Top of EXCERPTED RECORDS

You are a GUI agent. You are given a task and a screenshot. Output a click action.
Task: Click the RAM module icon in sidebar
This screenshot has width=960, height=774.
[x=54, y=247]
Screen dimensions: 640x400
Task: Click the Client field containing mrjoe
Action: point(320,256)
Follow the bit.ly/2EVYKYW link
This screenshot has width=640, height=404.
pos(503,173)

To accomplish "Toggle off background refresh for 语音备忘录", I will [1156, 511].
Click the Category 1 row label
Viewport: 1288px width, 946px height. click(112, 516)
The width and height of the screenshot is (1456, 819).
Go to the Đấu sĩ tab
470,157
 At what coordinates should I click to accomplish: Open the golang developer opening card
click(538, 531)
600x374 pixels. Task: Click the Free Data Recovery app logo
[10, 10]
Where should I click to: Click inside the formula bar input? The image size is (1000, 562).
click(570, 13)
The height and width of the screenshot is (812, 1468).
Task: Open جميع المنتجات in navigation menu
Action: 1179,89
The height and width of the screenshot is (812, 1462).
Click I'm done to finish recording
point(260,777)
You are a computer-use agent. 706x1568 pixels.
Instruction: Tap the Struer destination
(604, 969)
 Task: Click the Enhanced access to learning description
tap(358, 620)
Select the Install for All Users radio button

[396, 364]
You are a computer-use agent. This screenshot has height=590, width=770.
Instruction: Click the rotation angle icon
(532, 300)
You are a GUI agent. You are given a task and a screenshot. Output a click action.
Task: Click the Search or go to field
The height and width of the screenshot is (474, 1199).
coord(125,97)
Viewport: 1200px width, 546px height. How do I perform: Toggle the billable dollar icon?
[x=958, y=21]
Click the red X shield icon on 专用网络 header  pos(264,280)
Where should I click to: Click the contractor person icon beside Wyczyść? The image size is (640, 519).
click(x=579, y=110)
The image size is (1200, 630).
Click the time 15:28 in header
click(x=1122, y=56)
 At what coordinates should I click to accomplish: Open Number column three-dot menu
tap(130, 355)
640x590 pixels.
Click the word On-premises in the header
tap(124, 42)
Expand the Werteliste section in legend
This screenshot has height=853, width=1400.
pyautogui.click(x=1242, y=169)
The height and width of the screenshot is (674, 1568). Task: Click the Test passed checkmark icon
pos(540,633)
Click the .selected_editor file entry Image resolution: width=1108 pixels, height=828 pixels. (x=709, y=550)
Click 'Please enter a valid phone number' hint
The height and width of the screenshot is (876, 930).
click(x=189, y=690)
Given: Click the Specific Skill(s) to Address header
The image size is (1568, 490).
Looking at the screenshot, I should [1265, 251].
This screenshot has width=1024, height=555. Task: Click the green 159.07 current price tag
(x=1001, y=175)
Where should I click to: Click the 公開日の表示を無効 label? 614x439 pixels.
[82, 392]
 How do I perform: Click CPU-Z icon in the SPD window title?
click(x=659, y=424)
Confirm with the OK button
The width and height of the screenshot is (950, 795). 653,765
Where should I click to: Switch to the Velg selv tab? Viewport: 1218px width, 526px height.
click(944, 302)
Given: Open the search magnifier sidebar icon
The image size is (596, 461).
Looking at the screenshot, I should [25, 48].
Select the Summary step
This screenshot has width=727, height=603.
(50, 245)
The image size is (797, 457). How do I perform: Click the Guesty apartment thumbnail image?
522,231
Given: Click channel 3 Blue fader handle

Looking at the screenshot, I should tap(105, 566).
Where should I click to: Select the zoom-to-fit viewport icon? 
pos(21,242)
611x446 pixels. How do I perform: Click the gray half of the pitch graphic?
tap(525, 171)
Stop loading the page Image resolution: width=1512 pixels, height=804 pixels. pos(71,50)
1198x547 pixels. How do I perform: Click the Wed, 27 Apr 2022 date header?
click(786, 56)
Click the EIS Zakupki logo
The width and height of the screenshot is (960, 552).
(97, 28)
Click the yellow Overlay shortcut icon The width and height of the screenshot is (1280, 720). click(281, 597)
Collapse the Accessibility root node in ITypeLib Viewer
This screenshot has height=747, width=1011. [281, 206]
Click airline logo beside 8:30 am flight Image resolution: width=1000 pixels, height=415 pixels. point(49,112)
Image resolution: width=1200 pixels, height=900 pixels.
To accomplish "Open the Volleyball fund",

Bottom of EXCERPTED RECORDS

- **YOUR INSTRUCTIONS**
There is a line with "Click the word On-premises in the header" and a line with "Stop loading the" above. Copy exactly those two lines and all lines between them, with nothing else.

- **PROBLEM SOLUTION**
Click the word On-premises in the header
tap(124, 42)
Expand the Werteliste section in legend
This screenshot has height=853, width=1400.
pyautogui.click(x=1242, y=169)
The height and width of the screenshot is (674, 1568). Task: Click the Test passed checkmark icon
pos(540,633)
Click the .selected_editor file entry Image resolution: width=1108 pixels, height=828 pixels. (x=709, y=550)
Click 'Please enter a valid phone number' hint
The height and width of the screenshot is (876, 930).
click(x=189, y=690)
Given: Click the Specific Skill(s) to Address header
The image size is (1568, 490).
Looking at the screenshot, I should [1265, 251].
This screenshot has width=1024, height=555. Task: Click the green 159.07 current price tag
(x=1001, y=175)
Where should I click to: Click the 公開日の表示を無効 label? 614x439 pixels.
[82, 392]
 How do I perform: Click CPU-Z icon in the SPD window title?
click(x=659, y=424)
Confirm with the OK button
The width and height of the screenshot is (950, 795). 653,765
Where should I click to: Switch to the Velg selv tab? Viewport: 1218px width, 526px height.
click(944, 302)
Given: Open the search magnifier sidebar icon
The image size is (596, 461).
Looking at the screenshot, I should [25, 48].
Select the Summary step
This screenshot has width=727, height=603.
(50, 245)
The image size is (797, 457). How do I perform: Click the Guesty apartment thumbnail image?
522,231
Given: Click channel 3 Blue fader handle

Looking at the screenshot, I should tap(105, 566).
Where should I click to: Select the zoom-to-fit viewport icon? 
pos(21,242)
611x446 pixels. How do I perform: Click the gray half of the pitch graphic?
tap(525, 171)
Stop loading the page Image resolution: width=1512 pixels, height=804 pixels. pos(71,50)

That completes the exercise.